また、請求項2に記載のミシンは、前記検索手段は、前記縫製データにおける前記複数のステップのうち、所定の停止条件に基づいて縫製が停止された以降のステップについて、前記指定手段により指定された動作内容となっているステップを検索可能である、ことを特徴とする。
【0013】
このように構成されたミシンによれば、指定手段により指定された動作内容のステップが、縫製の停止された以降のステップの中から検出手段により検索される。そのため、縫製が停止された際に、トラブルの要因になると推定した動作内容を指定手段により指定することによって、縫製の停止された以降のステップの中からトラブルの要因になると推定されるステップを検索させることができる。
【0014】
さらに、トラブルの要因になると推定されるステップが検出された場合には、このステップがトラブルの要因にならないように縫製データをあらかじめ修正しておけば、トラブルが発生することを未然に防ぐことができる。
なお、検索手段がステップを検索する際の検索対象(縫製の停止された以前または以後のステップ)は、利用者が任意に選択できるように構成するとよい。具体的な構成としては、例えば、検索手段がステップを検索する際の検索対象を利用者に選択させる選択手段を備え、検索手段は、選択手段により選択された検索対象について該当するステップを検索する、といった構成とすればよい。このように構成すれば、検索手段によりステップを検索する際の検索対象を選択手段によって任意に選択することができる。

§ 作業内容: 上記のミシンに関する記事を、最後の文の後から書き継いでください。

テキストおよび項目位置のエントリ

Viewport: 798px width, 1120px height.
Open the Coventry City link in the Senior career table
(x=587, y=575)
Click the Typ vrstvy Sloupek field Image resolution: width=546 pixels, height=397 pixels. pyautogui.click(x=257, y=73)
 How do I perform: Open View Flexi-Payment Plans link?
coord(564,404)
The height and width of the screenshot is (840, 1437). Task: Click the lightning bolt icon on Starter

§ 演習の出力:
【0015】
ところで、上述した検索手段がステップを検索する手順については特に限定されないが、例えば、請求項3に記載のように、前記検索手段は、前記指定手段により指定された動作内容となっているステップを、所定の停止条件に基づいて縫製が停止されたステップから順に検索する、といった構成を考えることもできる。
【0016】
このように構成されたミシンによれば、縫製が停止されたステップから順番に該当するステップが検索されるため、縫製の停止されたステップに最も近いステップが検出される。そのため、トラブルの発生により縫製が停止された際、利用者がトラブルの要因になった(なる)と推定した動作内容を指定手段により指定することによって、トラブルが発生した(トラブルの要因になる)と推定されるステップとして、縫製が停止されたステップに最も近いステップを検出することができる。
【0017】
通常、トラブルの発生により縫製が停止された場合、トラブルが発生してから縫製が停止されるまでには、数ステップ分の動作が行われてしまう。そのため、縫製が停止されるステップは、トラブルの発生したステップより後のステップではあるが、トラブルの発生したステップから大きく離れることはない。このことから、トラブルが発生したと推定されるステップは、縫製が停止されたステップ付近に存在していることになるため、縫製が停止されたステップから順番に該当するステップを検索することは、トラブルが発生したと推定されるステップを探し出すには好適である。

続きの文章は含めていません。